_WRITTEN PROBLEM 1_
Say whether each statement agrees with the auto_ml issue below. Answer yes or no for each, and quote the words from the issue that decide it.
(a) The project is marked as no longer maintained.
(b) The repository is released under the MIT License.
(c) The code creates the predictor with its estimator type set to regression.
_WRITTEN PROBLEM 2_
Reproduce word for word the part of the auto_ml issue below from "I run this code" up to and including "df_test = get_boston_dataset()".

------ PASSAGE TO READ

ClimbsRocks / auto_ml

[UNMAINTAINED] Automated machine learning for analytics & production
http://auto-ml.readthedocs.io
MIT License
1.64k stars 310 forks source link

the model_names don't show when the ensemble_config is setted #427

Open ghk829 opened 5 years ago

ghk829 commented 5 years ago

I run this code

import os
os.environ['is_test_suite']="True" # this is writen due to bug for multiprocessing and pickling I issued. #426 
from auto_ml import Predictor
from auto_ml.utils import get_boston_dataset
from auto_ml.utils_models import load_ml_model

# Load data
df_train, df_test = get_boston_dataset()

# Tell auto_ml which column is 'output'
# Also note columns that aren't purely numerical
# Examples include ['nlp', 'date', 'categorical', 'ignore']
#
column_descriptions = {
  'CHAS': 'output'

}

ml_predictor = Predictor(type_of_estimator='classification', column_descriptions=column_descriptions)
ml_predictor.train(df_train,ensemble_config=[{"model_name":"GradientBoostingClassifier"},{"model_name":"RandomForestClassifier"}],perform_feature_selection=True)

------------
------ STORED DATA

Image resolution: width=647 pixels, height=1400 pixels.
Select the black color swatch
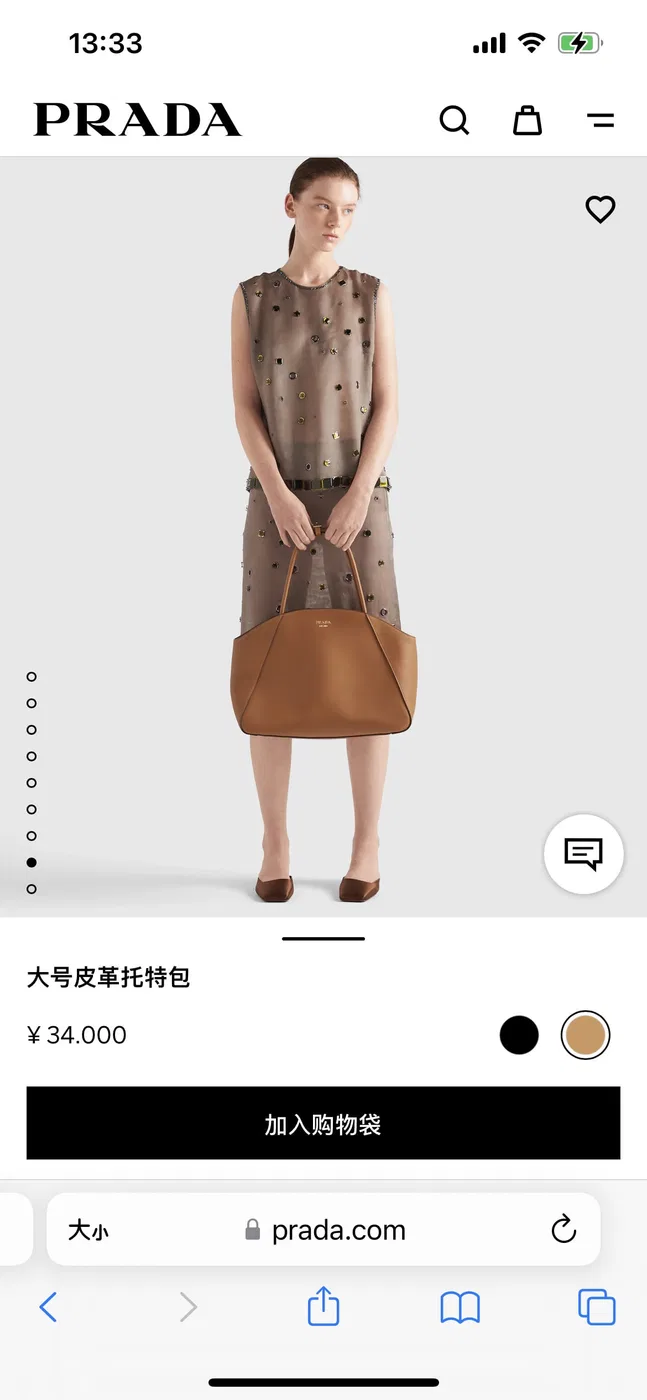click(519, 1035)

------------

_EXPECTED ANSWER 1_
(a) Yes: "[UNMAINTAINED] Automated machine learning for analytics & production"
(b) Yes: "MIT License"
(c) No: "type_of_estimator='classification'"

_EXPECTED ANSWER 2_
I run this code

import os
os.environ['is_test_suite']="True" # this is writen due to bug for multiprocessing and pickling I issued. #426 
from auto_ml import Predictor
from auto_ml.utils import get_boston_dataset
from auto_ml.utils_models import load_ml_model

# Load data
df_train, df_test = get_boston_dataset()